July 1, 2008

Link to article on stltoday.com

By Beth Jinks
BLOOMBERG NEWS SERVICE
06/25/2008

LAS VEGAS — Ameristar Casinos Inc., the owner and manager of eight U.S. casino properties including one in St. Charles, expects regional gambling venues to weather the U.S. economic slowdown better than Las Vegas as airlines cut seats and rising fuel prices inflate travel costs.

“Las Vegas and some of the other destination-type markets with airlines, is probably a little dicier market than the drive-to markets,” Chief Executive Gordon Kanofsky said.

“The economic issues are ones that affect everybody,” said Kanofsky, 53, whose casinos are mostly in the Midwest. “That said, going forward for the next 12 to 18 months, I’m happier being in regional markets than in a Las Vegas market.”

Las Vegas Strip casino revenue fell for the fourth straight month in April as gamblers curbed spending because they have less for nonessential items, such as entertainment and travel.

A report from the Missouri Gaming Commission said the Ameristar in St. Charles saw a 0.5 percent increase in casino revenue in April to $25 million, but in May its casino revenue increase 8 percent to $27.3 million compared with May 2007.

Boosted by the recent opening of the Lumière Place casino in downtown, revenue from the six St. Louis-area casinos rose 12 percent in May to $93.8 million.
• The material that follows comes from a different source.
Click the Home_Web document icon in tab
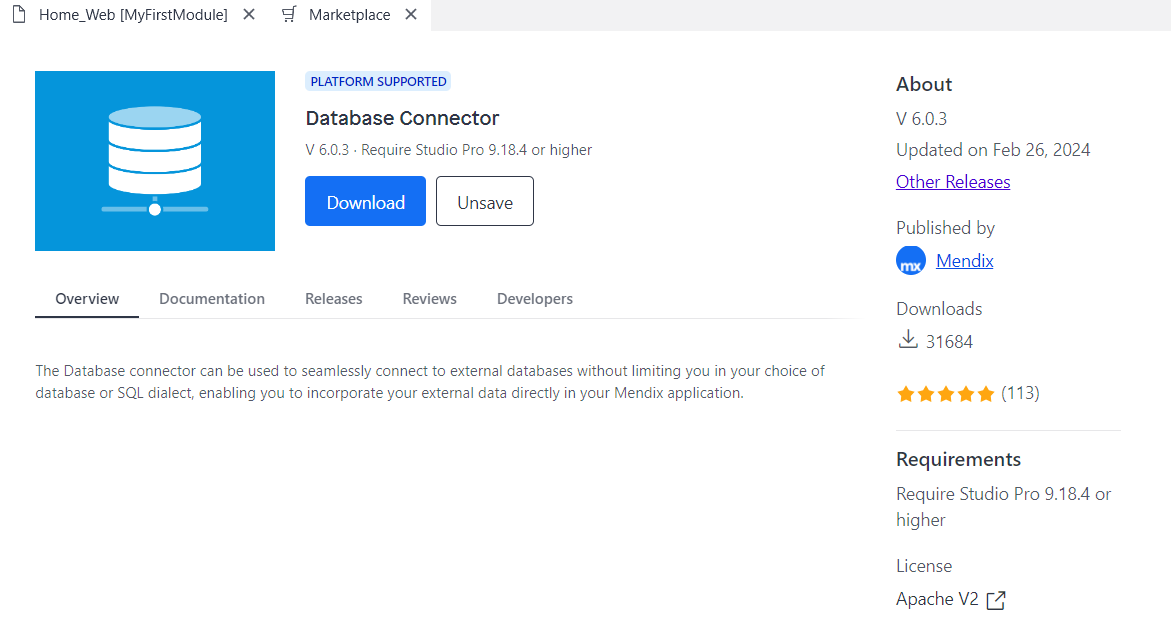Viewport: 1171px width, 620px height. pyautogui.click(x=19, y=15)
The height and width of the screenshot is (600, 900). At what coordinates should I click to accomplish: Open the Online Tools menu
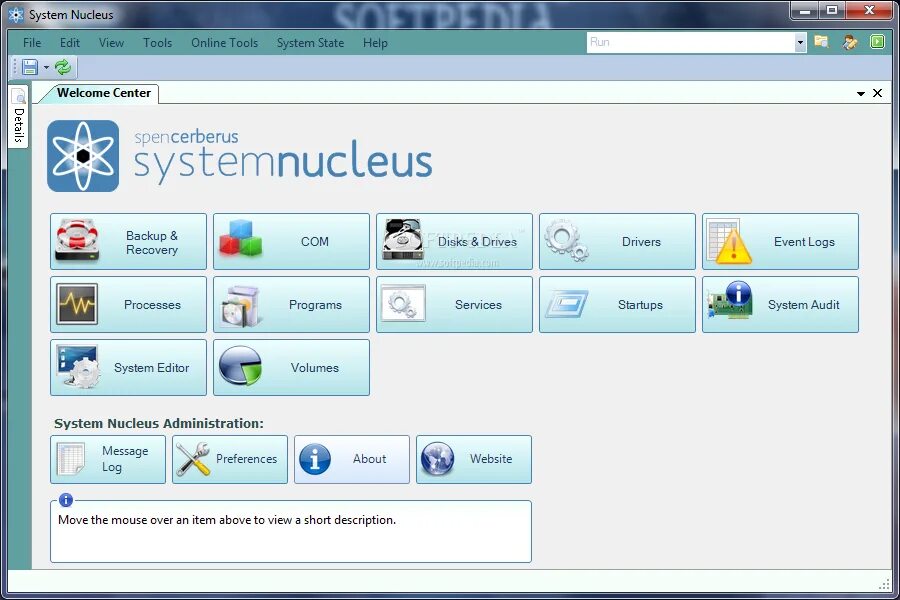pos(224,43)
Casinos in Las Vegas, the biggest U.S. gambling center, will lose visitors and revenue as airlines cut flights to the city and increase prices to counter surging jet fuel costs, Moody’s Investors Service analyst Peggy Holloway said June 11.

U.S. airlines imposed surcharges, slashed seat capacity and dumped some flight destinations to cut expenses as jet fuel surged about 83 percent in the last year.

“Airlines are a difficult industry right now. They’ve certainly cut back seats, costs are going up,” Kanofsky said. “On the other hand, people that need to drive to our properties, as well as the increased money they’re spending on food and fuel just for their daily lives, is having an impact.”

In most of Ameristar’s markets, state regulators have reported that gambling revenue is “flat,” he said. The company has properties in Missouri, Colorado, Mississippi, Indiana and Iowa, within driving distance for local gamblers.

“It’s a little more challenging time, absolutely,” Kanofsky said. “We’re managing our business to sustain through the downturn.” The company is being “prudent” about using capital and is reviewing its costs and marketing, he said.

“We’re in a lot better position than some other companies that have gone through some restructuring and buyouts over the last year or two that have significantly higher leverage on their balance sheets than we do,” the CEO said.